- **Exercise instructions**: Each line from the start of the entries through the line that contains "Task: Click the 0:00 start time label" should be output exactly, please.

- **Data for this task**:
+===+
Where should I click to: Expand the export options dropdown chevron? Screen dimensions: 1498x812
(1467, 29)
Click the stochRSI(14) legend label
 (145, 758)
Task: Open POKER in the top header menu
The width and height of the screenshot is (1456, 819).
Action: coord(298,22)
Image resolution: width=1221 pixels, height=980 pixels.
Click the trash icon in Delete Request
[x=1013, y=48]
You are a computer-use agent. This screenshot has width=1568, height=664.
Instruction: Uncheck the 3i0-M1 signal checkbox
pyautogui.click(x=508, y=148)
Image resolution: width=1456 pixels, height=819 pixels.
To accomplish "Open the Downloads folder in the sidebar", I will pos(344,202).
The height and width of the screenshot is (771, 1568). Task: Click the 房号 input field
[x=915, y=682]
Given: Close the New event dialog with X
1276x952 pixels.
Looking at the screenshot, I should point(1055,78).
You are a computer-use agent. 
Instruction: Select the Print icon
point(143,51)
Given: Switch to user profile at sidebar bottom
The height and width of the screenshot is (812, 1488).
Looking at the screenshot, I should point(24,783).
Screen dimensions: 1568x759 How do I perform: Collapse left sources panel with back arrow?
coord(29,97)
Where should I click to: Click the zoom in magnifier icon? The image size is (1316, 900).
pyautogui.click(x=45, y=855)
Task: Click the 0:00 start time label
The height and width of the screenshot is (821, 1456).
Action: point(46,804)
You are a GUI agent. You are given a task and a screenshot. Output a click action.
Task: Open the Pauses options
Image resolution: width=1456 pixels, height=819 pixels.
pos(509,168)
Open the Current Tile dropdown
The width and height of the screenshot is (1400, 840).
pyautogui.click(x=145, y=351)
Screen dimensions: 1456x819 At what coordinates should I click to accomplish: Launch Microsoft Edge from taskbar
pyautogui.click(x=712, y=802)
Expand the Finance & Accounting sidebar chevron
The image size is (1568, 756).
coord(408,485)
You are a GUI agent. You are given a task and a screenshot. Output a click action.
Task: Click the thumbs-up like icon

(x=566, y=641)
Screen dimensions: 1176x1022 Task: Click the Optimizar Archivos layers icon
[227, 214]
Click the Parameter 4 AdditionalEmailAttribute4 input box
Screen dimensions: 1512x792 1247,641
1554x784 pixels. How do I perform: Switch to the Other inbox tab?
+===+
- **Written reply**:
Where should I click to: Expand the export options dropdown chevron? Screen dimensions: 1498x812
(1467, 29)
Click the stochRSI(14) legend label
 (145, 758)
Task: Open POKER in the top header menu
The width and height of the screenshot is (1456, 819).
Action: coord(298,22)
Image resolution: width=1221 pixels, height=980 pixels.
Click the trash icon in Delete Request
[x=1013, y=48]
You are a computer-use agent. This screenshot has width=1568, height=664.
Instruction: Uncheck the 3i0-M1 signal checkbox
pyautogui.click(x=508, y=148)
Image resolution: width=1456 pixels, height=819 pixels.
To accomplish "Open the Downloads folder in the sidebar", I will pos(344,202).
The height and width of the screenshot is (771, 1568). Task: Click the 房号 input field
[x=915, y=682]
Given: Close the New event dialog with X
1276x952 pixels.
Looking at the screenshot, I should point(1055,78).
You are a computer-use agent. 
Instruction: Select the Print icon
point(143,51)
Given: Switch to user profile at sidebar bottom
The height and width of the screenshot is (812, 1488).
Looking at the screenshot, I should point(24,783).
Screen dimensions: 1568x759 How do I perform: Collapse left sources panel with back arrow?
coord(29,97)
Where should I click to: Click the zoom in magnifier icon? The image size is (1316, 900).
pyautogui.click(x=45, y=855)
Task: Click the 0:00 start time label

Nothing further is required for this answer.